##### Input data #####
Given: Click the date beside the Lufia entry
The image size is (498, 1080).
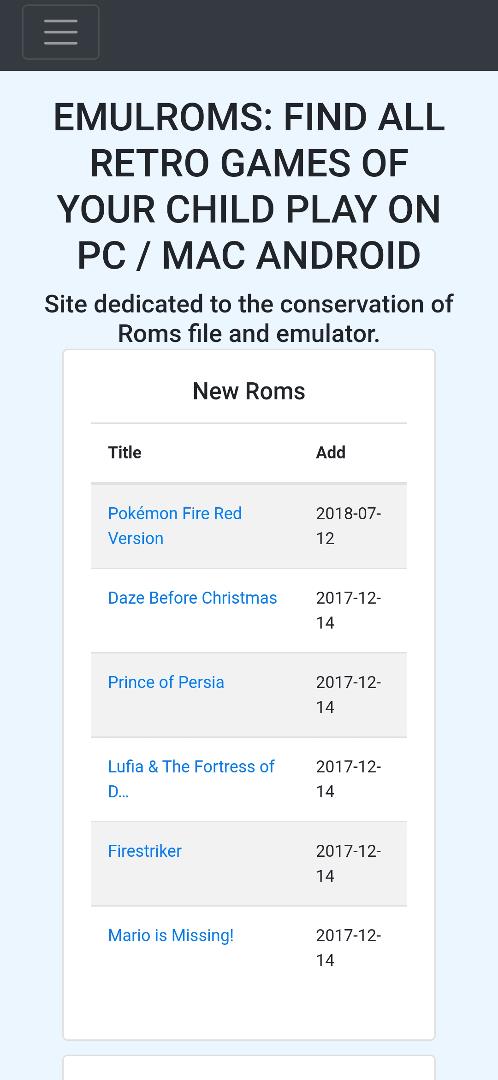Looking at the screenshot, I should click(x=349, y=779).
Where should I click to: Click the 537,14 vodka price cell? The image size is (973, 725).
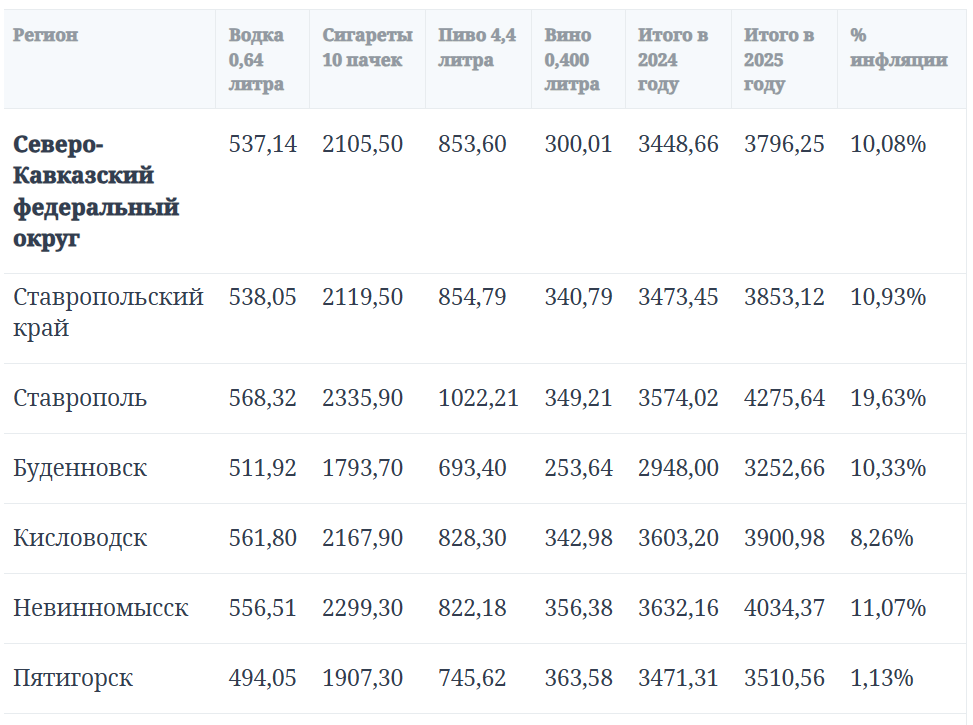[262, 144]
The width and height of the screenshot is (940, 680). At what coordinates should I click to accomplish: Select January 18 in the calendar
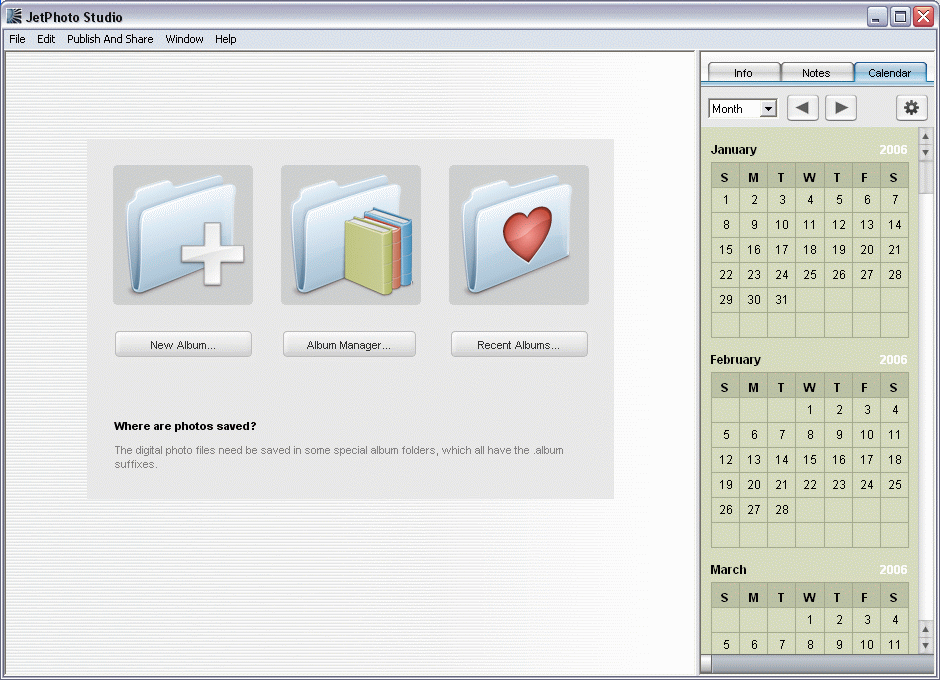coord(810,250)
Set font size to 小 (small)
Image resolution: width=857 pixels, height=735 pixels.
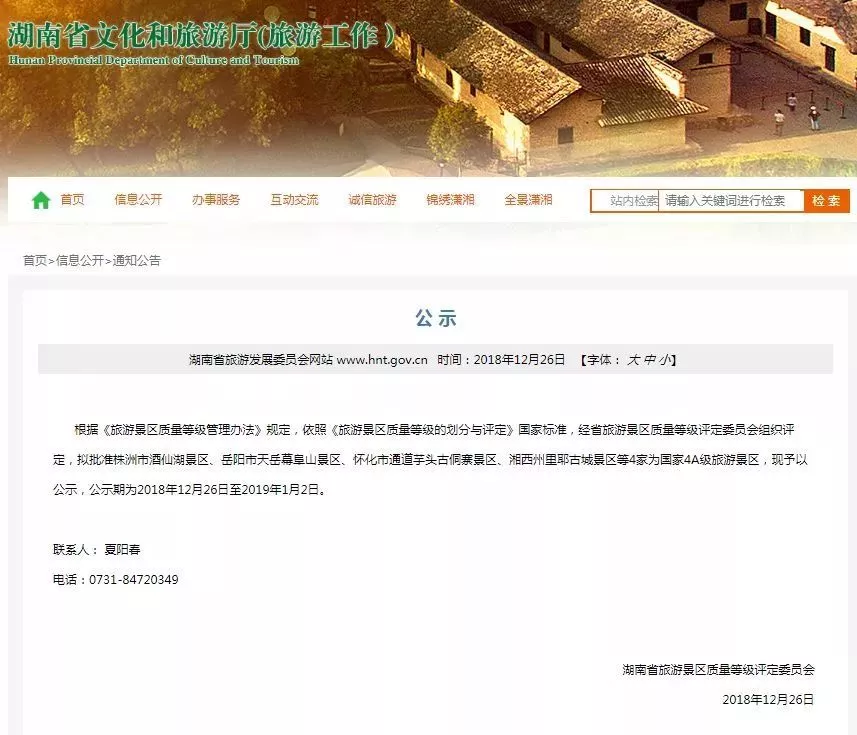[x=665, y=359]
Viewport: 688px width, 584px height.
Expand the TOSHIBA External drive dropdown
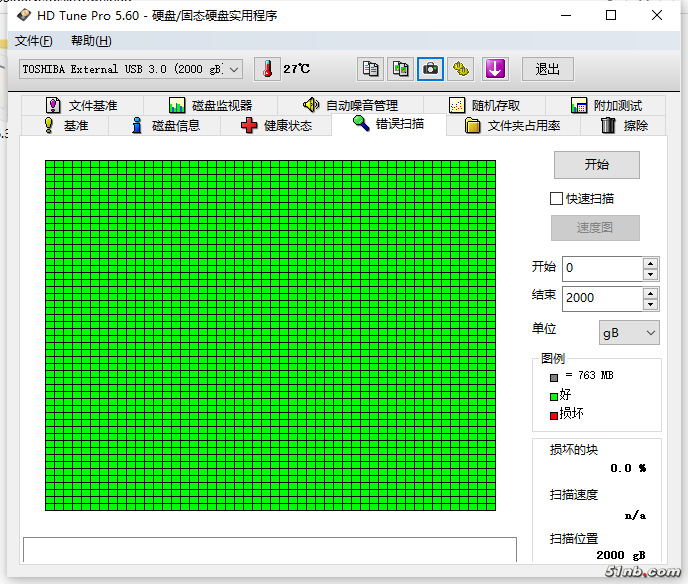[235, 69]
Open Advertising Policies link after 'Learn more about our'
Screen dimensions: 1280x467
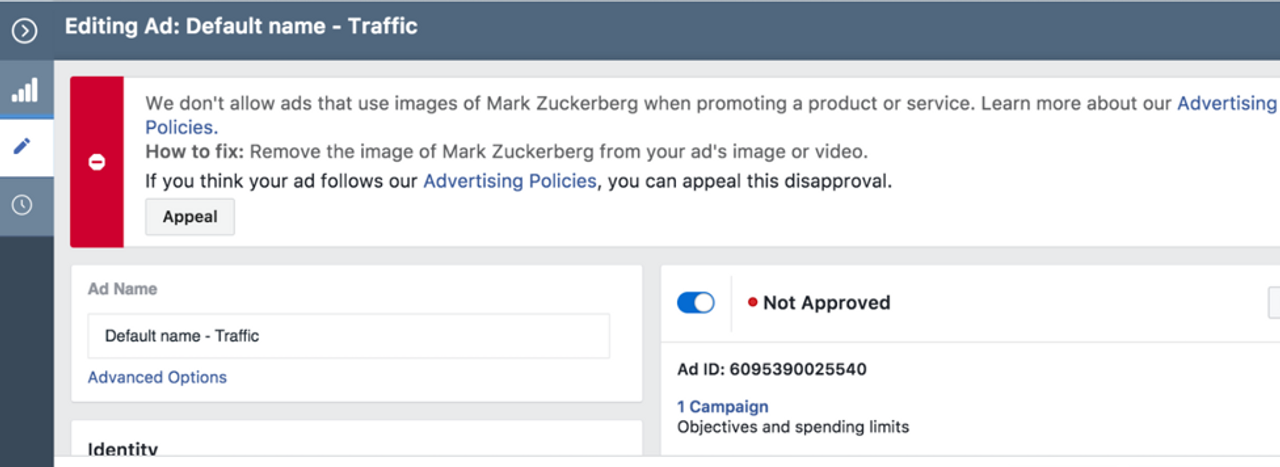[x=1227, y=103]
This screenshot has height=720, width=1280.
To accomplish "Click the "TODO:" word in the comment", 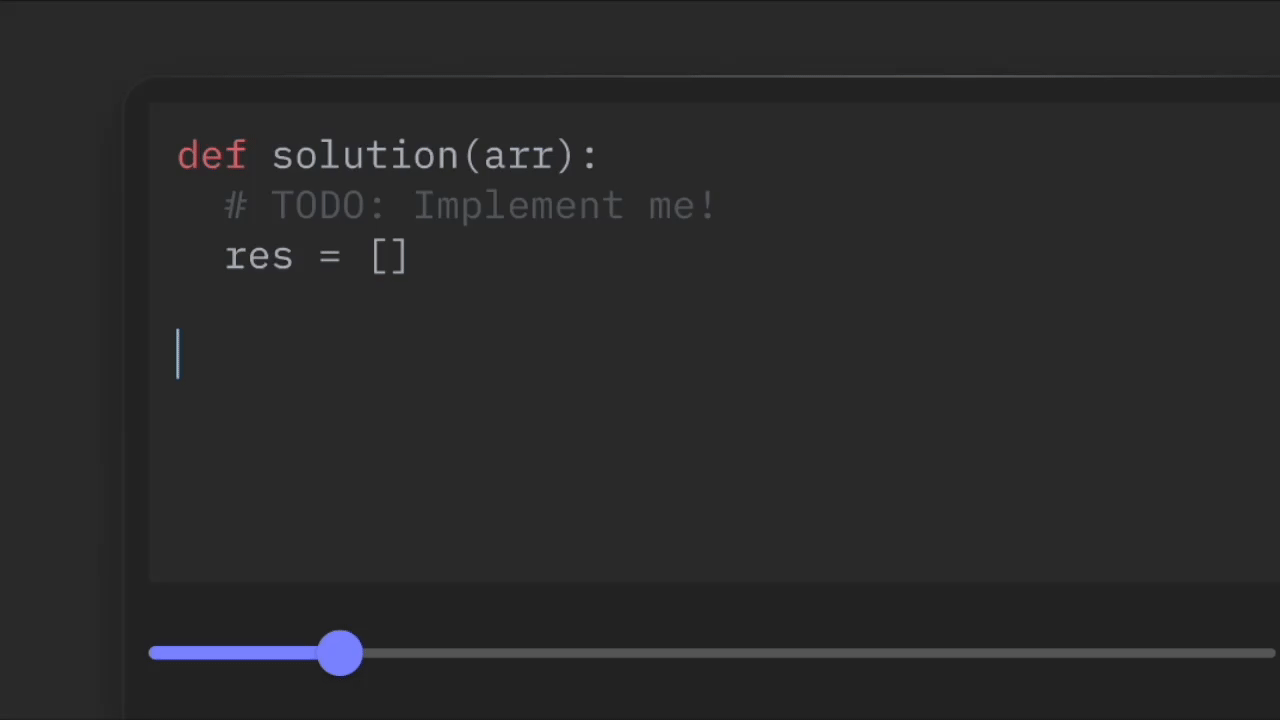I will point(328,206).
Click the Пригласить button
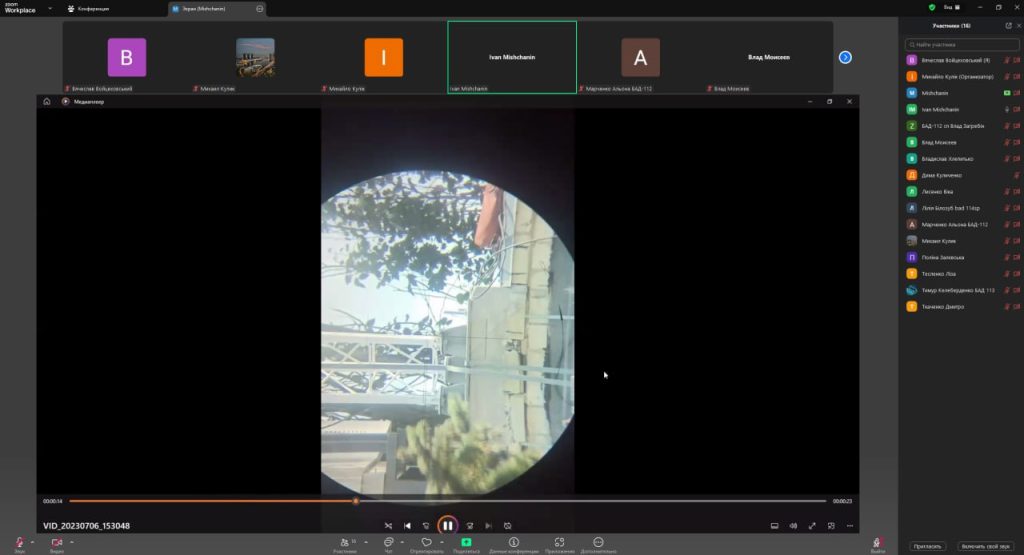Image resolution: width=1024 pixels, height=555 pixels. [927, 546]
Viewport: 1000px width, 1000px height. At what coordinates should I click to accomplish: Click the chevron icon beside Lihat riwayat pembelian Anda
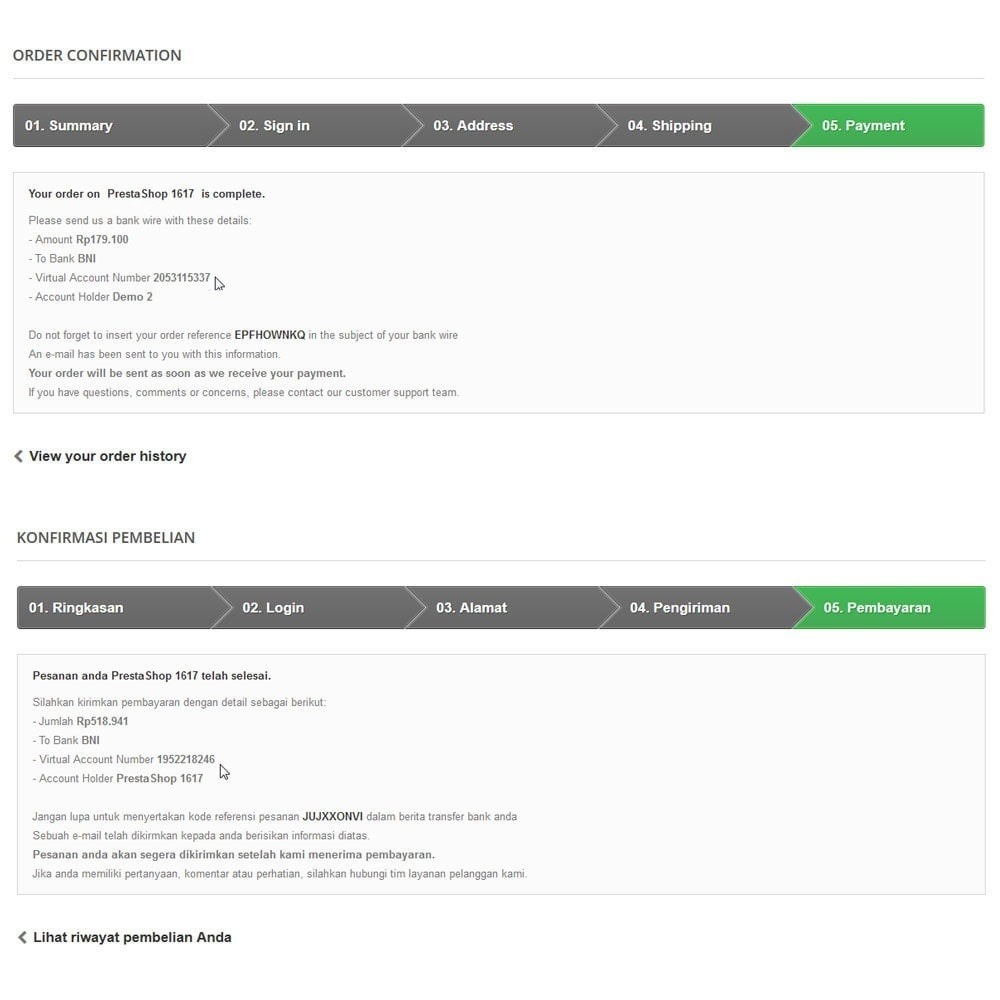[x=22, y=937]
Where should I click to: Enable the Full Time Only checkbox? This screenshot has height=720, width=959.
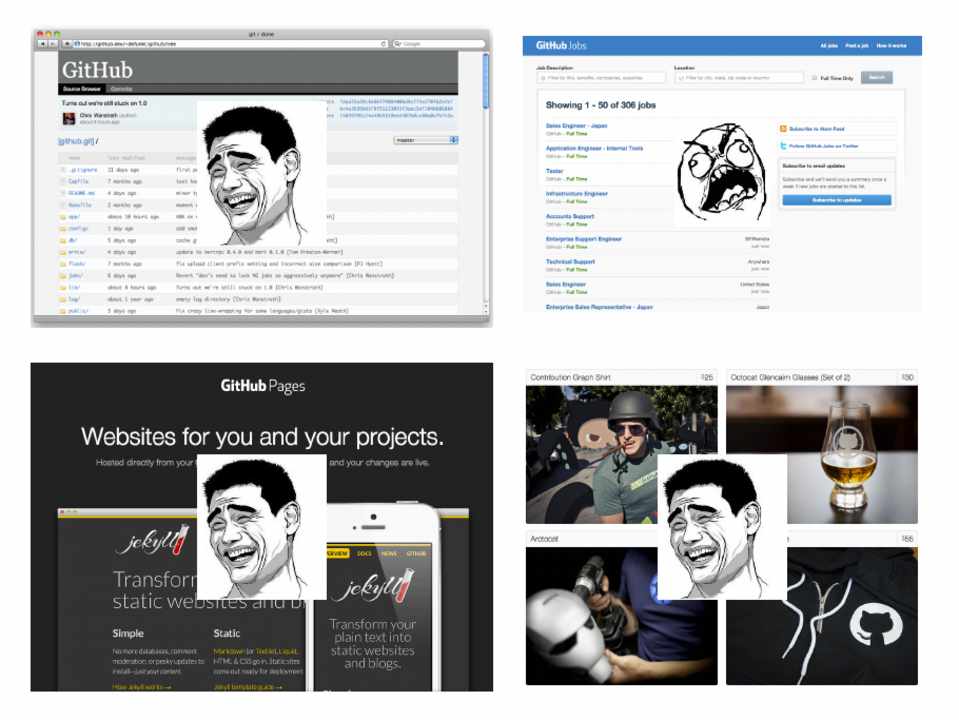click(x=815, y=78)
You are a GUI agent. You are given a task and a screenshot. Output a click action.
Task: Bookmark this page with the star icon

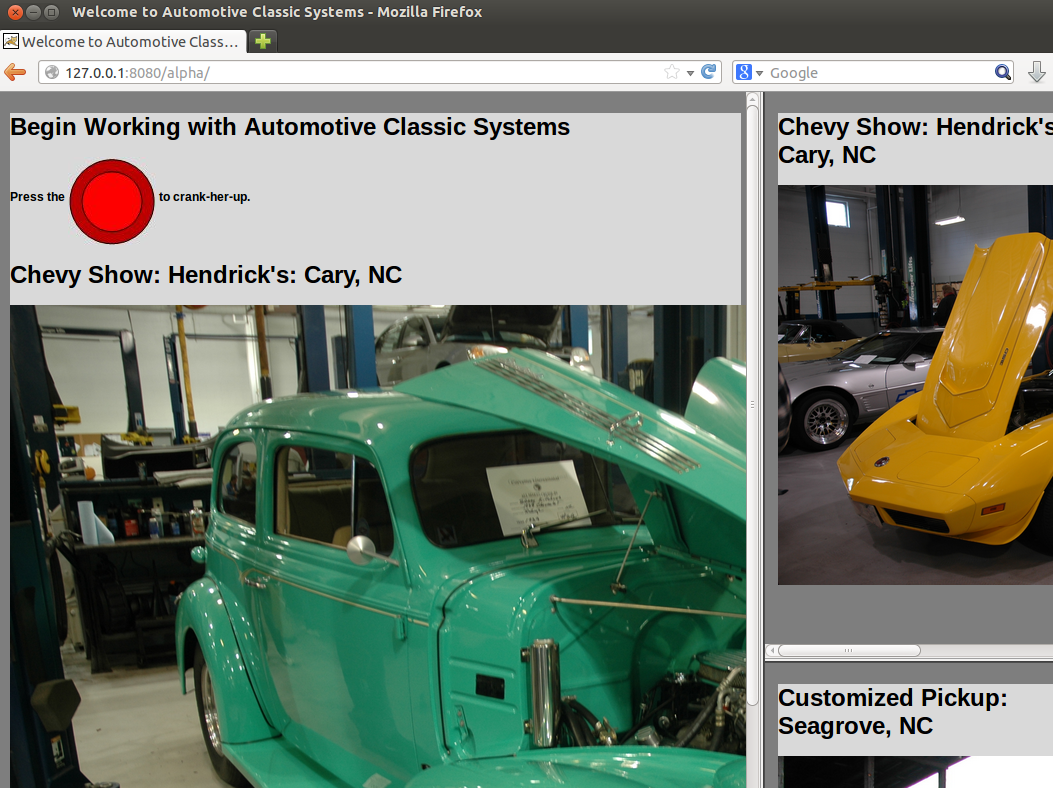coord(672,72)
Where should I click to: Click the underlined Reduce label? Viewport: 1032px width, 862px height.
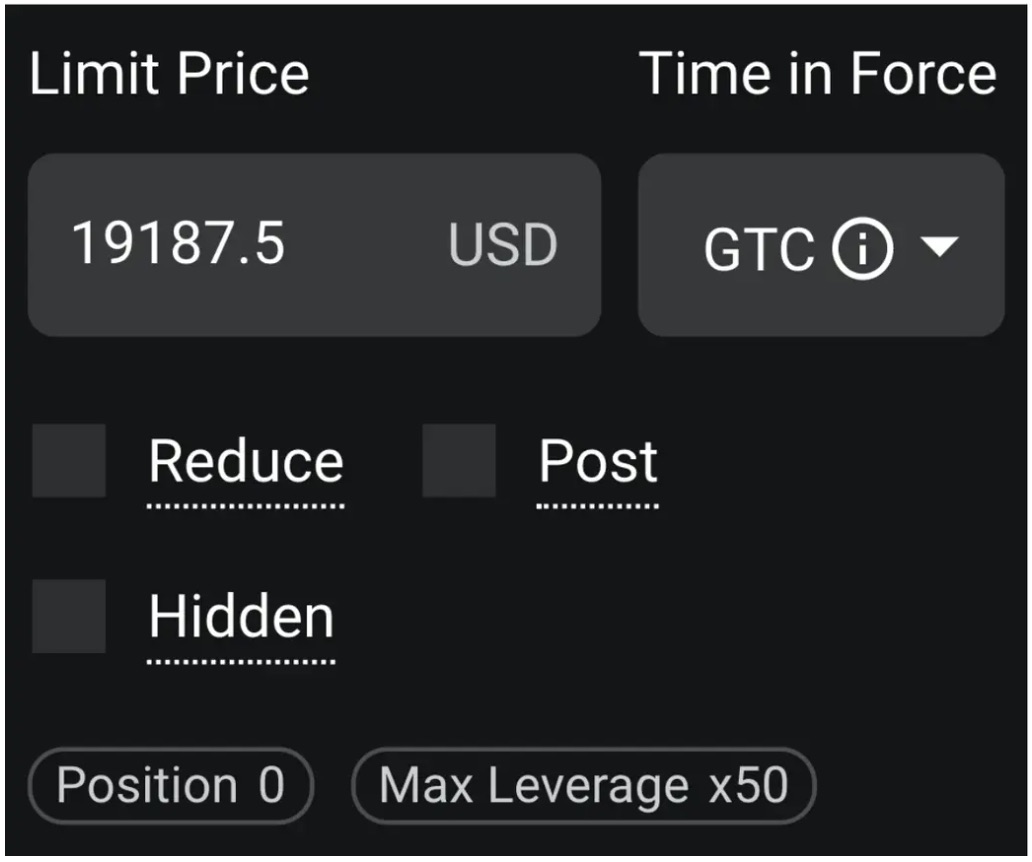click(245, 462)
#####
## Try it
Exactly as written, set down the lines from the line holding "Task: Bookmark this page with the star icon" to the last line of the data, both ends included, pictures excluded.

## Answer box
Task: Bookmark this page with the star icon

coord(672,72)
Where should I click to: Click the underlined Reduce label? Viewport: 1032px width, 862px height.
click(245, 462)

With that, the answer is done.